UNITED STATES

SECURITIES AND EXCHANGE COMMISSION

Washington, D.C. 20549

 

 

SCHEDULE 14D-9

(Rule 14d-101)

Solicitation/Recommendation Statement

Under Section 14(d)(4) of the Securities Exchange Act of 1934

(Amendment No. 4)

 

 

VOLCANO CORPORATION

(Name of Subject Company)

 

 

VOLCANO CORPORATION

(Name of Person Filing Statement)

 

 

Common Stock, $0.001 par value per share

(Title of Class of Securities)

 

 

928645100

(CUSIP Number of Class of Securities)

 

 

R. Scott Huennekens

President and Chief Executive Officer

Volcano Corporation

3721 Valley Centre Drive, Suite 500

San Diego, California 92130

(858) 228-4728

(Name, Address and Telephone Number of Person Authorized to Receive Notices and Communications on Behalf of the Person Filing Statement)

 

 

With copies to:

Barbara L. Borden, Esq.

Matthew T. Browne, Esq.

Cooley LLP

4401 Eastgate Mall

San Diego, CA 92121

(858) 550-6000

 

 

 

¨ Check the box if the filing relates solely to preliminary communications made before the commencement of a tender offer.

 

 

 


This Amendment No. 4 to Schedule 14D-9 amends and supplements the Schedule 14D-9 and Amendment Nos. 1, 2 and 3 to the Schedule 14D-9 previously filed by Volcano Corporation, a Delaware corporation (“Volcano”), with the Securities and Exchange Commission on December 30, 2014, January 13, 2015, January 16, 2015 and January 22, 2015, respectively, relating to the offer by Clearwater Merger Sub, Inc., a Delaware corporation and a wholly-owned subsidiary of Philips Holding USA Inc., a Delaware corporation, to purchase all the outstanding shares of Volcano’s common stock, $0.001 par value per share, at a price of $18.00 per share in cash, without interest and less any required withholding taxes, upon the terms and subject to the conditions set forth in the Offer to Purchase, dated December 30, 2014, and in the related Letter of Transmittal, each of which may be amended or supplemented from time to time.

**Material shown**.
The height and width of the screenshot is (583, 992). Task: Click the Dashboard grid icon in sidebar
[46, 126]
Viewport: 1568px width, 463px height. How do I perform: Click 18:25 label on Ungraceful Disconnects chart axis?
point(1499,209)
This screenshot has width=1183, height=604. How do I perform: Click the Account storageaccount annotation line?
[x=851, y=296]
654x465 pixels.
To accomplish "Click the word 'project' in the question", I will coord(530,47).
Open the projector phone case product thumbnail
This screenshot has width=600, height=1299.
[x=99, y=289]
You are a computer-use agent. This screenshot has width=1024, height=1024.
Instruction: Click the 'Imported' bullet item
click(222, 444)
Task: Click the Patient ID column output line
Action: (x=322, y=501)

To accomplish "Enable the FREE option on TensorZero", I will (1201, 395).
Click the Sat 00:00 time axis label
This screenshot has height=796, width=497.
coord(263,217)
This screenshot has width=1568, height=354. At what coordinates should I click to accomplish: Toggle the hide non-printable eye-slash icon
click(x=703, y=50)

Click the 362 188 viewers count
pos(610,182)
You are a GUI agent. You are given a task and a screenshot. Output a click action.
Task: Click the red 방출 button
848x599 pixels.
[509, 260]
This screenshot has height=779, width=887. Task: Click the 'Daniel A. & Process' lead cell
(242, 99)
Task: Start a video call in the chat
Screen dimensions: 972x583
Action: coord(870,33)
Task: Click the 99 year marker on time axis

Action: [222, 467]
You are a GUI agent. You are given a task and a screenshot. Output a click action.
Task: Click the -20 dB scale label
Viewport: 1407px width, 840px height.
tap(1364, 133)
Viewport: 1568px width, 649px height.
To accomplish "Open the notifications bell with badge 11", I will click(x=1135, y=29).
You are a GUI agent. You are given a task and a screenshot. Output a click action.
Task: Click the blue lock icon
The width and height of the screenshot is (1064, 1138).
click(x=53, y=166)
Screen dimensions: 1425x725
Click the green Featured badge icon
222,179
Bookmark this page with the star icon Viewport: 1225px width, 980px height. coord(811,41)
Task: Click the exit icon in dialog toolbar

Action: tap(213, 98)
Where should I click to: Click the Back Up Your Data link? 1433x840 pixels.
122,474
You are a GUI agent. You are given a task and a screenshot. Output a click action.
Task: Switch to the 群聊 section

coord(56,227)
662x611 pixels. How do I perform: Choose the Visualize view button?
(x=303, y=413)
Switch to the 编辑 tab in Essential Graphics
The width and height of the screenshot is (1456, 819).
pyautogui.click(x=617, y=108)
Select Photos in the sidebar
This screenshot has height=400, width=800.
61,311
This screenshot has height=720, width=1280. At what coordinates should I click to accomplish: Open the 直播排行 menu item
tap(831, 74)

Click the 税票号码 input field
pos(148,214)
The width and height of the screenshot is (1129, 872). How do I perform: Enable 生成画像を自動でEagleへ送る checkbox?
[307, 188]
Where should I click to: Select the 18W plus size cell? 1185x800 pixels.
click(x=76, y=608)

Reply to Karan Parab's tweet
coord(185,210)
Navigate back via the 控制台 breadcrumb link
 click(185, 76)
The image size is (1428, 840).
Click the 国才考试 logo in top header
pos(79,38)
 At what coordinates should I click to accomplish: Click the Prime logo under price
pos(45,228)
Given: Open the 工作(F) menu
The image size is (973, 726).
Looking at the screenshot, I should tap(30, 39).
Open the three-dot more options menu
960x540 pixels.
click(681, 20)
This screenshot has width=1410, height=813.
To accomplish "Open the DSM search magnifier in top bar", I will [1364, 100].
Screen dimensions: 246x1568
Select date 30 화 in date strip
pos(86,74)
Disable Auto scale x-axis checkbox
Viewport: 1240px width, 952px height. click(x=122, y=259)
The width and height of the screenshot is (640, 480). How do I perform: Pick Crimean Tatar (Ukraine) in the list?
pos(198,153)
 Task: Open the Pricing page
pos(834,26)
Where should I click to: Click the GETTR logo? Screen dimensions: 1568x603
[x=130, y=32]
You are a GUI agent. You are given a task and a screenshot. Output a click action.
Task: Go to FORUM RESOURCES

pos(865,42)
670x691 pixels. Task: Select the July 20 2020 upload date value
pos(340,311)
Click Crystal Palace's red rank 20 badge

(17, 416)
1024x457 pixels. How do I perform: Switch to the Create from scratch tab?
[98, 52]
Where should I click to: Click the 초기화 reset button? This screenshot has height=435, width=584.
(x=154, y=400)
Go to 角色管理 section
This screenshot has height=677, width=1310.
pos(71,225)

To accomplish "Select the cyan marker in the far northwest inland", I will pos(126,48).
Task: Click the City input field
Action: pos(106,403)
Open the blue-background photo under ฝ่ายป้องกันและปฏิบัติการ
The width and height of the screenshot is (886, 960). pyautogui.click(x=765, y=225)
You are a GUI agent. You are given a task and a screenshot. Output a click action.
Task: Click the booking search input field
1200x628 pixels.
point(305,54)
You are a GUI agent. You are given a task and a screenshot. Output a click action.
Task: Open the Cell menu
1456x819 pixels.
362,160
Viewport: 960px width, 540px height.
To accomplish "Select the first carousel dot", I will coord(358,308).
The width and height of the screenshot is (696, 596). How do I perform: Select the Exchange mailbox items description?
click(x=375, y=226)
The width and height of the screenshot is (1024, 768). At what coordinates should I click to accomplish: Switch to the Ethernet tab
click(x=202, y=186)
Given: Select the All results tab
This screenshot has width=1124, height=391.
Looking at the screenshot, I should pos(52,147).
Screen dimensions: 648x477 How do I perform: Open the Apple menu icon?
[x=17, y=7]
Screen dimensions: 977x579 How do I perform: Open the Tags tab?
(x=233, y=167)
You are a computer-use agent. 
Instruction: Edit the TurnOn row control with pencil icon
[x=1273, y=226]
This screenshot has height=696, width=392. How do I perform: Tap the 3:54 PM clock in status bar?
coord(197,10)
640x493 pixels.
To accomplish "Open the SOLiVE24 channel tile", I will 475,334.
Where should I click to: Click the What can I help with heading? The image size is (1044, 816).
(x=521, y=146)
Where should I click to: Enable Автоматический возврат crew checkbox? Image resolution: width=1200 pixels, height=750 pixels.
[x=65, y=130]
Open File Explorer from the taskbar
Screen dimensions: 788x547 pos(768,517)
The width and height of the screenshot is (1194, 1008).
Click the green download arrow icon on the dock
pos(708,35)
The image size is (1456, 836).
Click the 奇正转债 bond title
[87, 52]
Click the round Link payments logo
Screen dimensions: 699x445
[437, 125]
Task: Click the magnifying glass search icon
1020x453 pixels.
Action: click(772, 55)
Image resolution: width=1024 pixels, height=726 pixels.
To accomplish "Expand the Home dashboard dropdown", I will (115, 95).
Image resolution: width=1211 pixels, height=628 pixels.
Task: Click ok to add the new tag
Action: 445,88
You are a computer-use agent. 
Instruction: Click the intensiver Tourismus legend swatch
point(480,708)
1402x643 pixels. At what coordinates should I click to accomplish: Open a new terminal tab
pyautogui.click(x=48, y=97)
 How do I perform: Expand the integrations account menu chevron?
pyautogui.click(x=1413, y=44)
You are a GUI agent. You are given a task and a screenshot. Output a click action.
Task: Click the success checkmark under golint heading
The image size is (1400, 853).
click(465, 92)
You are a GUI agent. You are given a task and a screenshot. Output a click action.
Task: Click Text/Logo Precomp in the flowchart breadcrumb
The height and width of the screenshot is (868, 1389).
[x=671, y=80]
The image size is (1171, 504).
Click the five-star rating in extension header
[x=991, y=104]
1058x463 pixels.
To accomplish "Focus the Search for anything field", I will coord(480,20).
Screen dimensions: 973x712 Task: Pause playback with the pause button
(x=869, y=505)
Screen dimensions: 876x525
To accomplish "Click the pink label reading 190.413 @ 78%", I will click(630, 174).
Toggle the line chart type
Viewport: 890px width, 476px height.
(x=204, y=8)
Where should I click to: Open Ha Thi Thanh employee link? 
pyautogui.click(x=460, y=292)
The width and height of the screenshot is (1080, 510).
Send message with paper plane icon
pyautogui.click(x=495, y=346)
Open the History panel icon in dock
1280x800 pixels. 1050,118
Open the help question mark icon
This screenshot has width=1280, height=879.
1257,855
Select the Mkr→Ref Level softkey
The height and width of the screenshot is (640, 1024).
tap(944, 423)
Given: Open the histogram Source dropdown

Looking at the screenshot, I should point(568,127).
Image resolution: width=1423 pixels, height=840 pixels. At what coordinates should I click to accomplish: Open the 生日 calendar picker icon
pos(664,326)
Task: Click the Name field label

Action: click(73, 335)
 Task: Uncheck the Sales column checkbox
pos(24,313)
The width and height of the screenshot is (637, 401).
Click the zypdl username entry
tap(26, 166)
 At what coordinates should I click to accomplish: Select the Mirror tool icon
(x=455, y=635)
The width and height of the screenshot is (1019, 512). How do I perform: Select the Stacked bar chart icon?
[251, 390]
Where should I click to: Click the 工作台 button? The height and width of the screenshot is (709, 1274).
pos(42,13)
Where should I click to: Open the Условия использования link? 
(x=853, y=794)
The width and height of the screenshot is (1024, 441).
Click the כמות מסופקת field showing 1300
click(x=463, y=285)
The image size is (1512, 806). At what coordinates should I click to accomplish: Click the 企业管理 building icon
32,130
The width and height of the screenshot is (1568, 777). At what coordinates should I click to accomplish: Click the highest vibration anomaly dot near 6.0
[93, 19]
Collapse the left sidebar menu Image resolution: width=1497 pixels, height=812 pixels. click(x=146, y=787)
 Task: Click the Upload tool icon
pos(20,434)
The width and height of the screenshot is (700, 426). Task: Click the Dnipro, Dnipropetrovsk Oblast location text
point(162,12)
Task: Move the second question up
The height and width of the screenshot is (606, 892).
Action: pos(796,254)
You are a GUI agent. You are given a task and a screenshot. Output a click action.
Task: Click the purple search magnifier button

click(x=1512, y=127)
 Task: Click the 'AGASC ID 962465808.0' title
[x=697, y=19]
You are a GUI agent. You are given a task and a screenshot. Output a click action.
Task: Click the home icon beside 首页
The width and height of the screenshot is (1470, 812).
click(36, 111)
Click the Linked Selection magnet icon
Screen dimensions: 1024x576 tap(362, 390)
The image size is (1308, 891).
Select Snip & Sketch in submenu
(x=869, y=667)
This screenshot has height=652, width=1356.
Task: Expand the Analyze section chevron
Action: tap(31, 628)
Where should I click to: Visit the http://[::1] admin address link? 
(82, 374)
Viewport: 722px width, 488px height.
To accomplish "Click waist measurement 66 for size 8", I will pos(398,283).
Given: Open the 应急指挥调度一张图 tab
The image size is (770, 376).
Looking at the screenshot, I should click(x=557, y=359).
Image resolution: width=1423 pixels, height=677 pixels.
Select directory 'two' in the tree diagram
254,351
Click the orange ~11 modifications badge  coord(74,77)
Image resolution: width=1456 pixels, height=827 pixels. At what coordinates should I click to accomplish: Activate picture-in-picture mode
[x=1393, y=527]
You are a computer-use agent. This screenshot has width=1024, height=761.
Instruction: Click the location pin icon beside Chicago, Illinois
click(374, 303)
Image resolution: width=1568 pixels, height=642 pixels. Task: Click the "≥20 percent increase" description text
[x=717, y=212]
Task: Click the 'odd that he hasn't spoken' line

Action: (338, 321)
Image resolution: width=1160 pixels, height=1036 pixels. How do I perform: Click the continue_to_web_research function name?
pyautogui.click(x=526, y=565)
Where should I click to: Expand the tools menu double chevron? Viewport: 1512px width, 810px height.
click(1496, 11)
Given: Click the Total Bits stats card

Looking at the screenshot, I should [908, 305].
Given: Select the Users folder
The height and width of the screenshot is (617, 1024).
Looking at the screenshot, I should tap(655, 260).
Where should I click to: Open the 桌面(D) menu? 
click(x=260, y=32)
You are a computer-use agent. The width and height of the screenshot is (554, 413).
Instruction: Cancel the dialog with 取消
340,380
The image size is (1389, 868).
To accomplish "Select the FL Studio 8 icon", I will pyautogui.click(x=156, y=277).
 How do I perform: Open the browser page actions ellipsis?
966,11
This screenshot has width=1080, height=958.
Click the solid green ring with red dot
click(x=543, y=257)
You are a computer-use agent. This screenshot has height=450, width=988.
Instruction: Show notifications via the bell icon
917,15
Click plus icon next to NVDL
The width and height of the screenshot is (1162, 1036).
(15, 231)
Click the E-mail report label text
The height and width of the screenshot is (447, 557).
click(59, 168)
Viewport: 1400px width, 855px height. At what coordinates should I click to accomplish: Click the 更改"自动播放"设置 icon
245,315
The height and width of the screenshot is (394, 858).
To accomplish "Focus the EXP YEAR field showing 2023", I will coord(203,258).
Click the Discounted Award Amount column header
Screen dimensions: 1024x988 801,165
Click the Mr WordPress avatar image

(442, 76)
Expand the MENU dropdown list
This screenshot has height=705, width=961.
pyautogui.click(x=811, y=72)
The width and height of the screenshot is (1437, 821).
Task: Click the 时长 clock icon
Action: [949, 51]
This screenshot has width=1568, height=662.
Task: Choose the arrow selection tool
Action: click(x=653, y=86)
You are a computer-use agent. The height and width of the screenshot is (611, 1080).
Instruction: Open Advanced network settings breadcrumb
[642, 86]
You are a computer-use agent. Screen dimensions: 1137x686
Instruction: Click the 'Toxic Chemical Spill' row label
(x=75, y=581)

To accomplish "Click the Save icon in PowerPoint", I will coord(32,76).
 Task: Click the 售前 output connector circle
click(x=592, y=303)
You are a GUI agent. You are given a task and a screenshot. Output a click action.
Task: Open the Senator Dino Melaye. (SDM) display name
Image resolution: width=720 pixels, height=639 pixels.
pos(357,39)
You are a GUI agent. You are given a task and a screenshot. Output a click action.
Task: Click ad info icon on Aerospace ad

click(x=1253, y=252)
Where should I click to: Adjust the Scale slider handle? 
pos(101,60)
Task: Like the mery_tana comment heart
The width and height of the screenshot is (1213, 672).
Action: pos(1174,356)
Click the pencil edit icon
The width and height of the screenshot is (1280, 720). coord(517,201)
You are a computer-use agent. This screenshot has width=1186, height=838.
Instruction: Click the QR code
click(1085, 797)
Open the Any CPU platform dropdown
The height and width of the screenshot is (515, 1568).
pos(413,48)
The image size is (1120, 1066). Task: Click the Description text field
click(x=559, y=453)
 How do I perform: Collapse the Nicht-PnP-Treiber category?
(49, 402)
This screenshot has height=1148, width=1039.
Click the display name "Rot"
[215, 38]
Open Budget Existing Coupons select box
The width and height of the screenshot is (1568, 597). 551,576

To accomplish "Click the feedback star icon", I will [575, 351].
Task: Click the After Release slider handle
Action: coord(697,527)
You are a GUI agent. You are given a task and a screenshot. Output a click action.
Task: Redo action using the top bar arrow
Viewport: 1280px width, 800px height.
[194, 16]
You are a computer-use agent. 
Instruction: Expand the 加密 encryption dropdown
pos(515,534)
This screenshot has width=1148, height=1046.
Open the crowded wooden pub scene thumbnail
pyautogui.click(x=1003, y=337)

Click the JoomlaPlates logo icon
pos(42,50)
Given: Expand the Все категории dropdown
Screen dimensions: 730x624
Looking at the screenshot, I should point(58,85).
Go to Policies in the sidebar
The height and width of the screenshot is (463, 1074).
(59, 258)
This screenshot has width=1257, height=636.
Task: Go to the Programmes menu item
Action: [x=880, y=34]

**Required task A**. Reproduce the passage of the Volcano filing that begins at the words "(Name, Address and" and ends after "L. Borden, Esq.".
**Required task B**. Using the labels on the cover page of the Volcano filing, explain in one to three sentences why the name Volcano Corporation appears there twice.
The rows play no part in this work.

**Exercise answer A**.
(Name, Address and Telephone Number of Person Authorized to Receive Notices and Communications on Behalf of the Person Filing Statement)

 

 

With copies to:

Barbara L. Borden, Esq.

**Exercise answer B**. Volcano Corporation appears once as the Name of Subject Company, meaning the company whose stock is the subject of the offer. It appears again as the Name of Person Filing Statement, because Volcano itself is filing the Schedule 14D-9.